Problem requirements: For this exercise, transcribe all of the entries exactly.

Records from a data collection
────────
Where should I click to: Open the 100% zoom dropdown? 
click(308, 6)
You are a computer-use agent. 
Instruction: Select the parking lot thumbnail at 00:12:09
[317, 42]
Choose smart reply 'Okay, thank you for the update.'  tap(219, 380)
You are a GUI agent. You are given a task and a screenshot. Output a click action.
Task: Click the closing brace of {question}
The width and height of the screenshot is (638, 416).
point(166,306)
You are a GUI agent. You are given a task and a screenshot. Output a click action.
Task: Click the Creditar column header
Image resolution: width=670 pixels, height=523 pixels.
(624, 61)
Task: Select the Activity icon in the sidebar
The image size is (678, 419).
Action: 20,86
────────
Output below:
Where should I click to: Open the 100% zoom dropdown? 
click(308, 6)
You are a computer-use agent. 
Instruction: Select the parking lot thumbnail at 00:12:09
[317, 42]
Choose smart reply 'Okay, thank you for the update.'  tap(219, 380)
You are a GUI agent. You are given a task and a screenshot. Output a click action.
Task: Click the closing brace of {question}
The width and height of the screenshot is (638, 416).
point(166,306)
You are a GUI agent. You are given a task and a screenshot. Output a click action.
Task: Click the Creditar column header
Image resolution: width=670 pixels, height=523 pixels.
(624, 61)
Task: Select the Activity icon in the sidebar
The image size is (678, 419).
Action: 20,86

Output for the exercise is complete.